◆ **CONSIGNES À SUIVRE**
• 1. D'après l'entretien sur le microtravail, combien de personnes se connecteraient chaque semaine en France aux plates-formes de microtravail ?
• 2. Relevez toutes les estimations chiffrées du nombre de microtravailleurs en France que donne l'entretien sur le microtravail, avec ce que chacune mesure.
• 3. Poursuivez l'entretien sur le microtravail après sa dernière phrase.

◆ **TEXTE PRÉSENTÉ**
>>>>>

A l’occasion de la parution d’un dossier sur le travail des plateformes, j’ai accordé un entretien à la journaliste Catherine Quignon (Le Monde).
« L’intelligence artificielle favorise l’accélération du microtravail »
Le professeur de sociologie Antonio Casilli explique au « Monde » que le nombre de personnes travaillant sur des plates-formes numériques a augmenté pendant la crise sanitaire, amorçant une nouvelle forme de précarisation.
Antonio Casilli est professeur de sociologie à Télécom Paris, grande école de l’Ixnstitut polytechnique de Paris, et codirigeant de l’équipe de recherche DiPLab (Digital Platform Labor) sur le travail en ligne. Il explique l’essor du microtravail sur les plates-formes.
Quel est le profil des microtravailleurs ?
En France, notre équipe de recherche a dénombré près de 15 000 personnes qui se connecteraient chaque semaine sur les plates-formes de microtravail – plus de 50 000 au moins une fois par mois –, et plus de 260 000 microtravailleurs seraient inscrits mais pas ou peu actifs. Contrairement à ce que l’on pourrait croire, ces personnes sont souvent diplômées.

<<<<<

◆ **DONNÉES DISPONIBLES**
>>>>>

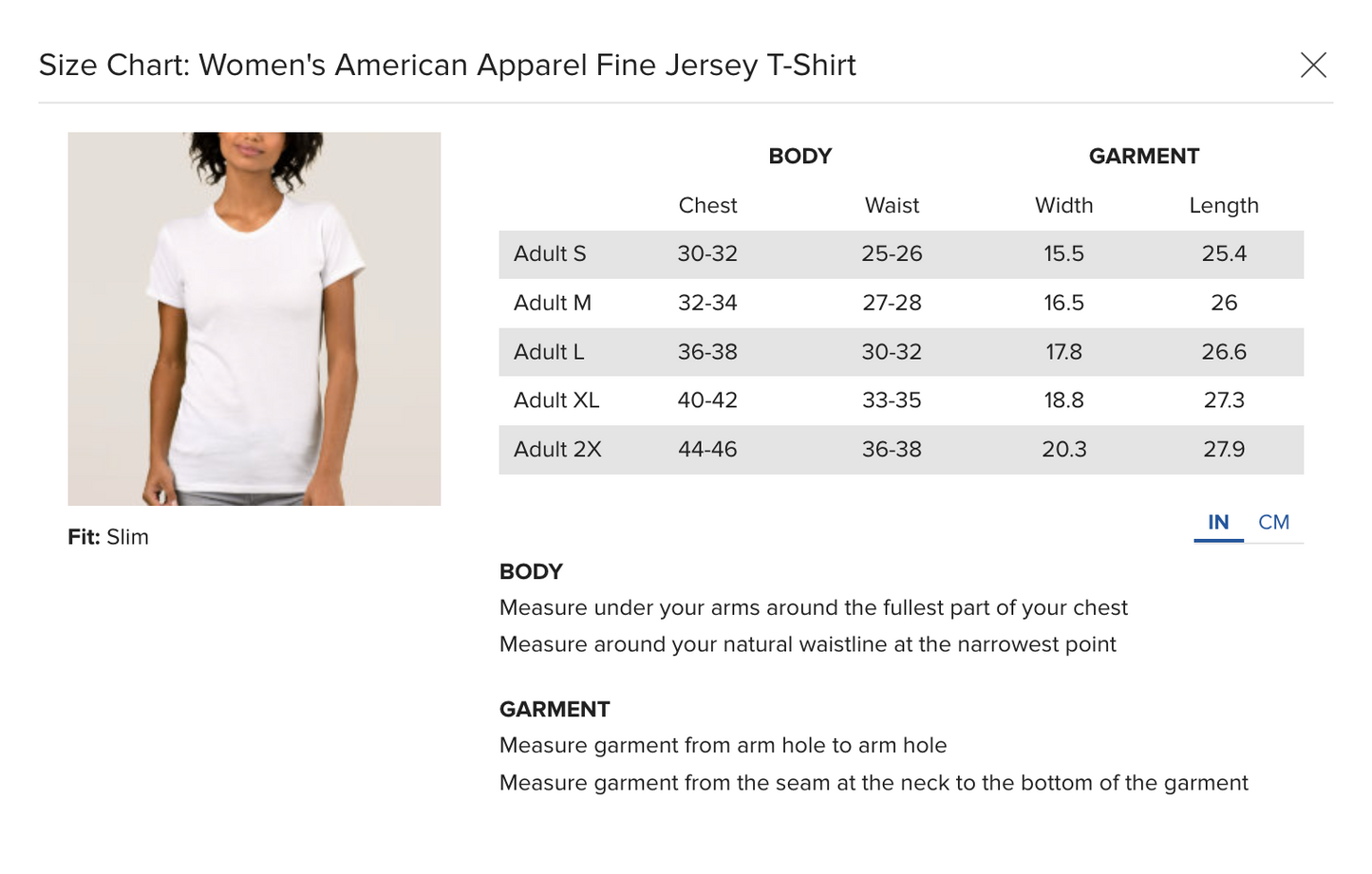Select the Adult 2X row label

click(557, 450)
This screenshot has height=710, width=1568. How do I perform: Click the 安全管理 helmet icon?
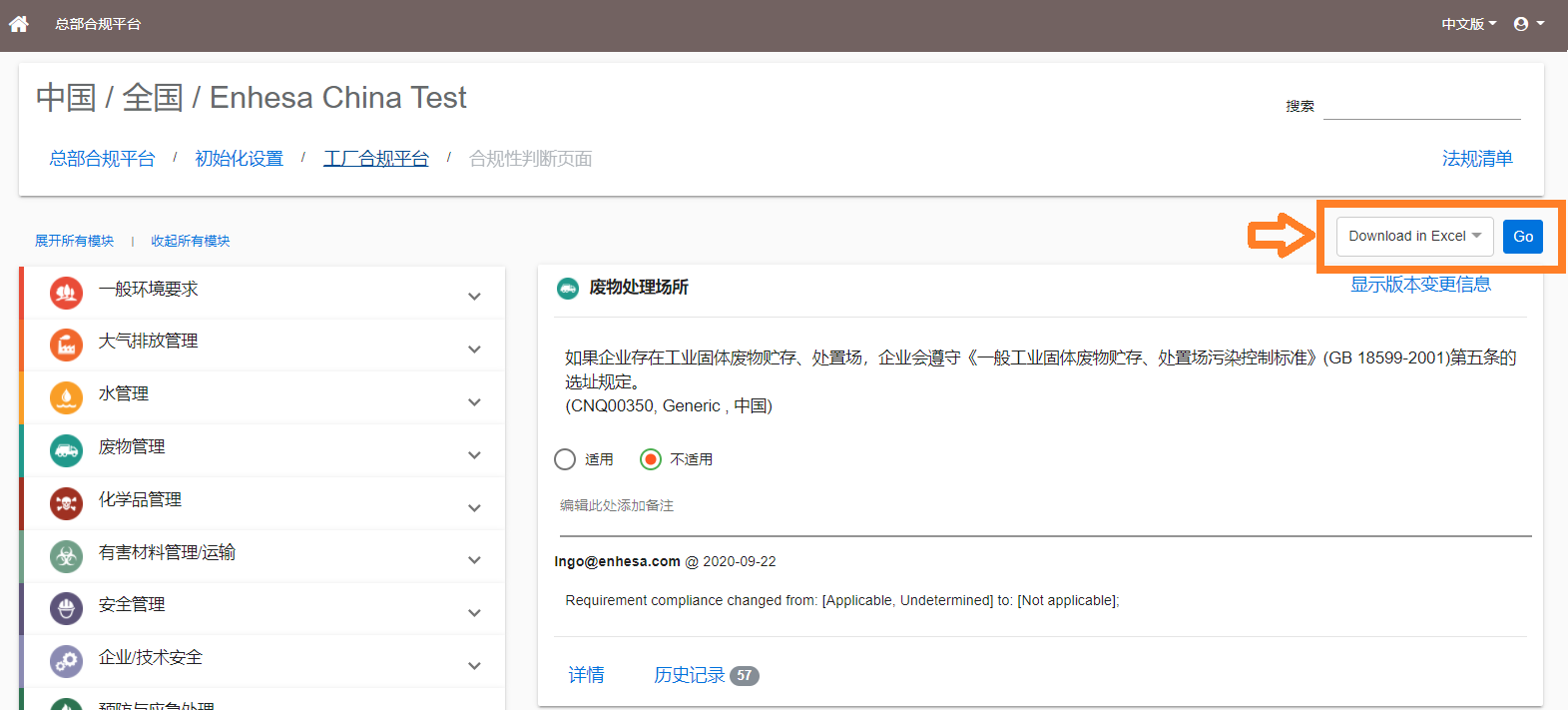coord(66,608)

<<<<<

◆ **RÉPONSES AUX CONSIGNES**
• 1. Près de 15 000 personnes.

• 2.
- Près de 15 000 personnes se connecteraient chaque semaine.
- Plus de 50 000 personnes se connecteraient au moins une fois par mois.
- Plus de 260 000 microtravailleurs seraient inscrits mais pas ou peu actifs.

• 3.
Le profil des inscrits reflète aussi l’évolution des plates-formes. Depuis plusieurs années, la frontière s’estompe avec les sites de free-lance classique. Certaines plates-formes de microtravail recherchent des compétences assez avancées sur des missions mieux payées, autour de 15 dollars de l’heure. Parallèlement, on voit des plates-formes de free-lance se mettre à proposer des microtâches, comme taguer des images. Cela reflète une forme de paupérisation du travail indépendant.
Quel impact la crise sanitaire a-t-elle eu sur le microtravail ?
Plusieurs plates-formes annoncent qu’elles ont vu leur activité augmenter avec la crise sanitaire, mais on suppose qu’il s’agit d’abord d’une augmentation des personnes qui s’inscrivent. L’une des plus importantes au monde, Appen, déclare avoir vu son activité croître de 30 % depuis avril 2020. De son côté, Clickworker dit avoir atteint les 2 millions de travailleurs inscrits sur sa plate-forme. Preuve que la crise sanitaire est aussi une crise de l’emploi.
Parallèlement, il semble que certaines entreprises ont plutôt tendance à vouloir réinternaliser ce processus de microtravail, à cause du risque de fuites de données. On se souvient des controverses autour des assistants vocaux en 2019, lorsque les médias ont révélé que des armées de microtravailleurs écoutaient et retranscrivaient des conversations. On suppose que ces fuites ont pu contraindre les entreprises à renoncer à se tourner vers des sous-traitants, mais il reste difficile de mesurer l’ampleur réelle de ce phénomène.
L’intelligence artificielle va-t-elle tuer le microtravail ?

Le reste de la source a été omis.